Alors comment initier le changement dans votre entreprise ? Si vous avez une méthode simple et efficace pour répondre à cette question, je vous invite à l'indiquer en commentaire, je suis certaine qu'un grand nombre de professionnels du métier seraient intéressés. En réalité, il n'y a pas vraiment de réponse toute faite mais une chose est certaine : le changement doit être réellement inscrit dans la stratégie de l'entreprise. Vous ne pouvez pas demander aux collaborateurs de collaborer, de se transformer si le management reste cloîtré dans sa tour d'ivoire et refuse de faire évoluer sa manière de travailler. L'outil n'est pas le moyen d'initier le changement, en revanche une réflexion sur les process, le système de management, l'organisation hiérarchique oui ! Commencez par là avant de vous lancer à corps perdu dans la mode du RSE.

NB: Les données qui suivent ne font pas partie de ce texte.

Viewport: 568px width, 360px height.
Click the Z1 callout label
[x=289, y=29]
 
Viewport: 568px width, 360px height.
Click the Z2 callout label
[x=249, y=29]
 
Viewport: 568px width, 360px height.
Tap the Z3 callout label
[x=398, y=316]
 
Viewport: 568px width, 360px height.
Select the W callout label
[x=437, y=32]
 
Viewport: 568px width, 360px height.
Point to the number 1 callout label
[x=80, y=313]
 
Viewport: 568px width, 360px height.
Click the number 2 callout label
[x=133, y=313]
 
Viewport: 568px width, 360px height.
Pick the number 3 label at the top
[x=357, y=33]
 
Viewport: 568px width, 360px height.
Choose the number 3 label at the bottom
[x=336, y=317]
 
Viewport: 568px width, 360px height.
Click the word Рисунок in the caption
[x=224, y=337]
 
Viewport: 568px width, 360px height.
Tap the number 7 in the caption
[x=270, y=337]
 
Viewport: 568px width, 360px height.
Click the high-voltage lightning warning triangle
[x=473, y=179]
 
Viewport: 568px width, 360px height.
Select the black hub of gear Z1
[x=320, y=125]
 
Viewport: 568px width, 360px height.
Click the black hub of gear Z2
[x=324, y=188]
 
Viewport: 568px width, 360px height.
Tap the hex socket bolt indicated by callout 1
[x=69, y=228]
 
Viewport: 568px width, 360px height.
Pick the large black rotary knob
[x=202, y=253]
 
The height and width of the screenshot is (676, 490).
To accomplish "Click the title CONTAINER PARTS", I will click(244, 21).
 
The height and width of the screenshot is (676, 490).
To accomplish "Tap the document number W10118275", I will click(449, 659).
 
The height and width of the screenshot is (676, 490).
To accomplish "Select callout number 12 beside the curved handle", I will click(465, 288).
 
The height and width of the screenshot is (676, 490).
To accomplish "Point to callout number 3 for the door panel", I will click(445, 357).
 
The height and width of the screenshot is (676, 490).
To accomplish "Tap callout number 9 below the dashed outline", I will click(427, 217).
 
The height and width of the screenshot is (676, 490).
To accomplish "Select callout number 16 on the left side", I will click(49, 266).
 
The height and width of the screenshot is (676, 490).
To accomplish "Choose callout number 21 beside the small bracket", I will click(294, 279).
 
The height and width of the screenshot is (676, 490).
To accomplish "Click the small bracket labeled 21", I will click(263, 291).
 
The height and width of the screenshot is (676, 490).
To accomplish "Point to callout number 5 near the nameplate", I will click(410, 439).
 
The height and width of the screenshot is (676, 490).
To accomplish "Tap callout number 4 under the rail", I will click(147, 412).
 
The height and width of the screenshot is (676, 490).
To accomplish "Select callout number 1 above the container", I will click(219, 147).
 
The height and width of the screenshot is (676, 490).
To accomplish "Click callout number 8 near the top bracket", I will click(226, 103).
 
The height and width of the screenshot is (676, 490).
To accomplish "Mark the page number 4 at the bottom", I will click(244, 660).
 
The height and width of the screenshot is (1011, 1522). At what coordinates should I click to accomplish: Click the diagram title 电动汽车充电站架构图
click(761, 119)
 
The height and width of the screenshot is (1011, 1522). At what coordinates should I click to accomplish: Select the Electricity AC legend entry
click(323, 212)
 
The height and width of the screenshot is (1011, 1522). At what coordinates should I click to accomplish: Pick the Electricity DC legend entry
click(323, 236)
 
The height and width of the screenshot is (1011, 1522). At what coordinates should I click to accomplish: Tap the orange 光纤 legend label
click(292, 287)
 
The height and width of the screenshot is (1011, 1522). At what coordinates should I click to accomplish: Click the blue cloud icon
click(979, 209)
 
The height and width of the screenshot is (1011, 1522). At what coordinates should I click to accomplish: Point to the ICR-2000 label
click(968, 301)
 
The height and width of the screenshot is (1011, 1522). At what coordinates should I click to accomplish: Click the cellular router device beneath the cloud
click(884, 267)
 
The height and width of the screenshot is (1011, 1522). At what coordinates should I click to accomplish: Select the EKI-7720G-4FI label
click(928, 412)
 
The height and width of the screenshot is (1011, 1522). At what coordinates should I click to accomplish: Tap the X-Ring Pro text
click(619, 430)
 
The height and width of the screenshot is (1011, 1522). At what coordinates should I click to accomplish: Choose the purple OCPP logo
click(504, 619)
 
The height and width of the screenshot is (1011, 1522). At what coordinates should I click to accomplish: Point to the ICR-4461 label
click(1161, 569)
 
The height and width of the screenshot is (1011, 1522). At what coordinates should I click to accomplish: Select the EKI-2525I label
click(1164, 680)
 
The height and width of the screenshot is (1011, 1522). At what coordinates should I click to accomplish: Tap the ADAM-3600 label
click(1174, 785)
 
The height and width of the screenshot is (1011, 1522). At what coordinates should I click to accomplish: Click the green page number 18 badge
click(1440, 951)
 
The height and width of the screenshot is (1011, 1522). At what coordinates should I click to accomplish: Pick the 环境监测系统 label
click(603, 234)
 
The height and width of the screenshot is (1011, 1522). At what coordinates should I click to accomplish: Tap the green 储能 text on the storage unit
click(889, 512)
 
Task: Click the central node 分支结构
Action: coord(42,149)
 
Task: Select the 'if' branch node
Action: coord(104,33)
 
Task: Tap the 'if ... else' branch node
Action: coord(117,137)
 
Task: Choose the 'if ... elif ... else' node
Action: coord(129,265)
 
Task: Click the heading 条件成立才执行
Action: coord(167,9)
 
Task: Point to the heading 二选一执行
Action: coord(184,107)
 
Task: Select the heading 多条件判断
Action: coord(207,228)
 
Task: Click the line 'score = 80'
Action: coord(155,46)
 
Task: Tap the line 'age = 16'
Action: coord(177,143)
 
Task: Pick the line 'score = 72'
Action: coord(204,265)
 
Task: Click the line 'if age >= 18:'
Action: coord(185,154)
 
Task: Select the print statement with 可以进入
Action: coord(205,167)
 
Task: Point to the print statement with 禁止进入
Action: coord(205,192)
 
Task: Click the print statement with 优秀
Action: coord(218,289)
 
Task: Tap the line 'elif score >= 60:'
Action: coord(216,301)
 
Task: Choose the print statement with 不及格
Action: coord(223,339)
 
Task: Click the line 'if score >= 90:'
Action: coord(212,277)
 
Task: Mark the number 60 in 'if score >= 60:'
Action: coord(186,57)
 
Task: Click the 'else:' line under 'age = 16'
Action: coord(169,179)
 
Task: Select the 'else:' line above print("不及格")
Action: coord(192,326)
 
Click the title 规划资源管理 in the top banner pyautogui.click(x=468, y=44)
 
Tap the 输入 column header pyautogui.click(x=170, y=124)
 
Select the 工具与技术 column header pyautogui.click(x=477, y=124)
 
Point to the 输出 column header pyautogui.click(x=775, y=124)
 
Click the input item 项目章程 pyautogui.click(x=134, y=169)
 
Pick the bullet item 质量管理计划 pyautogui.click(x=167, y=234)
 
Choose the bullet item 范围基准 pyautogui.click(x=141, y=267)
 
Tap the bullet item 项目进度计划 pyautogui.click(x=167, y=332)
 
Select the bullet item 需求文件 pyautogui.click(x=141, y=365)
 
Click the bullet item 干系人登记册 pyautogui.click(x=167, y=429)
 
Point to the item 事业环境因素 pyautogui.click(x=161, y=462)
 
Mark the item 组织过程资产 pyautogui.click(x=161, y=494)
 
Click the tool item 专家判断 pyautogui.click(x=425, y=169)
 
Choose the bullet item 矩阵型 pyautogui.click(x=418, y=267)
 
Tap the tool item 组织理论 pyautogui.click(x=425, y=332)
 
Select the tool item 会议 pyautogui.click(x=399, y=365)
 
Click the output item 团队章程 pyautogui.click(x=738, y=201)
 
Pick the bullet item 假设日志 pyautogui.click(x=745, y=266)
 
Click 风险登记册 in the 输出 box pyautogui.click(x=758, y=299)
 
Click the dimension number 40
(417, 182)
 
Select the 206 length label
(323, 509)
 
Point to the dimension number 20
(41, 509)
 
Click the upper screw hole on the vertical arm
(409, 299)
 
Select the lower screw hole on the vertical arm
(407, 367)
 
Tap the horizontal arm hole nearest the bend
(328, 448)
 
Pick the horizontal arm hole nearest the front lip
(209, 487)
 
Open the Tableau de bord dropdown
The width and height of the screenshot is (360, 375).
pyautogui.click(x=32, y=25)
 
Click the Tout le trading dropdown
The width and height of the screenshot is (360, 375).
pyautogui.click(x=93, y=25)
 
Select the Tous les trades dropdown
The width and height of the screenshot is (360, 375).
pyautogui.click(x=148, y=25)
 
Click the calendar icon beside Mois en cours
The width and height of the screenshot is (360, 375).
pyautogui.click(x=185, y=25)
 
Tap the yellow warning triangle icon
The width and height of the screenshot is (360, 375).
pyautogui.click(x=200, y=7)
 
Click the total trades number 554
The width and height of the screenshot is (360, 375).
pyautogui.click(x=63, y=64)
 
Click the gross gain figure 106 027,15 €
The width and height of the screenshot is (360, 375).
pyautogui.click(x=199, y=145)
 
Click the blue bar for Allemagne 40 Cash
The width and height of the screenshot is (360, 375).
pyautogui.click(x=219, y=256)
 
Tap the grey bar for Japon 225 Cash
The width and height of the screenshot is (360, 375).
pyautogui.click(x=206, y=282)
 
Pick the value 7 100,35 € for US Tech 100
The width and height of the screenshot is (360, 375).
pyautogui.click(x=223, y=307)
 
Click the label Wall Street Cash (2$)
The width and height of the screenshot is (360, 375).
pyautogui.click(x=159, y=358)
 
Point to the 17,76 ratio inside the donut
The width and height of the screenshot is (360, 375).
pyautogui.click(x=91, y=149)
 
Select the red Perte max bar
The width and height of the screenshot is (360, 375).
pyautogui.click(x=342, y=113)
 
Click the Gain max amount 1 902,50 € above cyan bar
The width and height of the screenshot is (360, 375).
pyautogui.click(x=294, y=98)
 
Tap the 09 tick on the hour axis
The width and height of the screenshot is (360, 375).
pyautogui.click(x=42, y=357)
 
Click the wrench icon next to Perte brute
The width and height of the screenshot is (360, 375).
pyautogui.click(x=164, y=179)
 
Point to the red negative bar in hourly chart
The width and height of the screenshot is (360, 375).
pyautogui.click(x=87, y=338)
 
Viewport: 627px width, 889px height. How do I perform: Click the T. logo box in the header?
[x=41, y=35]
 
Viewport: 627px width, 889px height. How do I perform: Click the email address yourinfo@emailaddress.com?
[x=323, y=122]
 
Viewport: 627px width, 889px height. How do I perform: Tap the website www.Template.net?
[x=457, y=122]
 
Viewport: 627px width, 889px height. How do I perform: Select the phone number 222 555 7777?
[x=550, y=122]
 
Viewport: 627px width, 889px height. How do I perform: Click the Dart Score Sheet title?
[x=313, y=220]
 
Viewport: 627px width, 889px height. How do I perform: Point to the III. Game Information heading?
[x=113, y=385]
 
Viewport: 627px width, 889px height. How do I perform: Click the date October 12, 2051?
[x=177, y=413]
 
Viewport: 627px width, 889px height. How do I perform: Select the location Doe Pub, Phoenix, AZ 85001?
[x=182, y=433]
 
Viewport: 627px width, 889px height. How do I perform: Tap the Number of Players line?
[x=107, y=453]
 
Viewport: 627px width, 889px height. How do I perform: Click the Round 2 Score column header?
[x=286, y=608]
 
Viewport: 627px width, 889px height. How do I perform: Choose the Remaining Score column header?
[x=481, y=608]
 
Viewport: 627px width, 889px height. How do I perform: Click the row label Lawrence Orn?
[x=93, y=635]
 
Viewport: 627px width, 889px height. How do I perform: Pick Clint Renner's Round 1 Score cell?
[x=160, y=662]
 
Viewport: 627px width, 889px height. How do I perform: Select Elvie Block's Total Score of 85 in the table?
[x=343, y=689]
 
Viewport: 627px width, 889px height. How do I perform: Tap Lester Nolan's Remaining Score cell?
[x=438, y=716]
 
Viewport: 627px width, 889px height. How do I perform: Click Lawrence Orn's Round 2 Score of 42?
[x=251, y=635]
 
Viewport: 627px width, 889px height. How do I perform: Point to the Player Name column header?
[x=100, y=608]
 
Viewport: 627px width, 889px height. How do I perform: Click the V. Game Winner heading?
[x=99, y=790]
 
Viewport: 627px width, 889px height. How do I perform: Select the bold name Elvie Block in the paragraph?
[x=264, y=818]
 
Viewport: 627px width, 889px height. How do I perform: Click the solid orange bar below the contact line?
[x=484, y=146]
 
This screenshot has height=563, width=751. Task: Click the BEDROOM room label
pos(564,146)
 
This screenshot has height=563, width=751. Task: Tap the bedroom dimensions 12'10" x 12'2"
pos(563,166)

Plutôt que la lecture des articles alarmistes vulgarisant l'étude, je vous conseille la lecture de l'étude elle-même bien plus pertinente.

Vanessa BOYARD

En recherche d’opportunités

7 ans

Article qui me fait sourire avec sa comparaison au Thermomix. La réflexion sur la mise en place d'un RSE en entreprise est très pertinente. En effet, un outil seul ne transformera aucune organisation, elle n'offrira qu'un outil supplémentaire à la charge de l'entreprise (aspect financier) et de ses salariés (charge supplémentaire de travail en plus des tâches déjà existantes). A défaut ne parlons pas de réussite de mise en place ou de déploiement d'un RSE car ça ne veut rien dire. L'important est de mesurer l'aspect qualitatif (le compliquer à mesurer) c'est à dire l'amélioration de la diffusion de l'information, augmentation de la productivité (avoir des réponses plus rapides en interne, trouver l'information plus rapidement, ...), des salariés plus engagés, etc. De nombreux exemples pourraient être cités pour illustrer l'ensemble des avantages qu'une entreprise pourrait avoir à mettre en place un RSE. Une expertise managériale de l'organisation basée sur un accompagnement personnalisé et une méthodologie est nécessaire pour tirer l'ensemble des avantages d'un RSE.

Eliette Darnaud

Doctorante en ergonomie : "Construire un travail soutenable dans un contexte de triple transition industrielle : Digitalisation, Tertiarisation, évolution des populations au travail"

7 ans

Bonjour, Ce qi m'interpelle dans cette histoire c'est l'approche outils. Le RSE est un outil mais pour quoi faire ? Vous toucher du doigt des sujet fondamentaux notamment quand vous dite que finalement le RSE n'est que le reflet de ce qui se passe dans l'entreprise. S'il existe un collectif de travail alors l'outil aura peut-être une raison d'être. Pour autant on reste dans les outils. ma question ne serait pas a-t)on besoins d'un RSE ? mais plutôt a-t-on besoins d'un collectif de travail ? A quel échelle ? Pour quoi faire ? Quel élément de contexte met-on en place pour favoriser sa construction ? Et peut-être qu'a la fin je me poserais la question de l'outil qui matérialise ce collectif, pourquoi pas un RSE si le besoins existe et là encore je partirais du besoin utilisateur. Mais il est clair que pour avoir des besoins utilisateurs, encore faut-il avoir des utilisateurs...

Bruno GERIN

Business Development Manager Be Charge France

7 ans

Hélène RAGUENES Valérie ESSIG Tiffany Tuaillon réflexion autour de la communication interne

Sébastien C.

Formateur, Ergonome et UX researcher - Sujets de prédilection : #ergonomie, #UX et #accessibilité

7 ans

Merci pour cet article. Avant de mettre en place un outil RSE et dans le but d'optimiser son utilisation, comme pour tout autre outil informatique, il vaut mieux se poser la question des besoins utilisateurs et le mieux est de la poser aux utilisateurs eux mêmes grâce à une étude UX sérieuse. Les résultats de cette étude permettent de rendre l'outil plus intuitif, plus utilisable, en proposant des fonctions essentielles (et non pas un fourre-tout hétéroclite), quitte évidemment à ce que les initiés ajoutent des fonctions avancées au fur et à mesure. Un outil RSE simple, efficace et qui inspire confiance. Ceci est assez loin des outils RSE que je connais. :)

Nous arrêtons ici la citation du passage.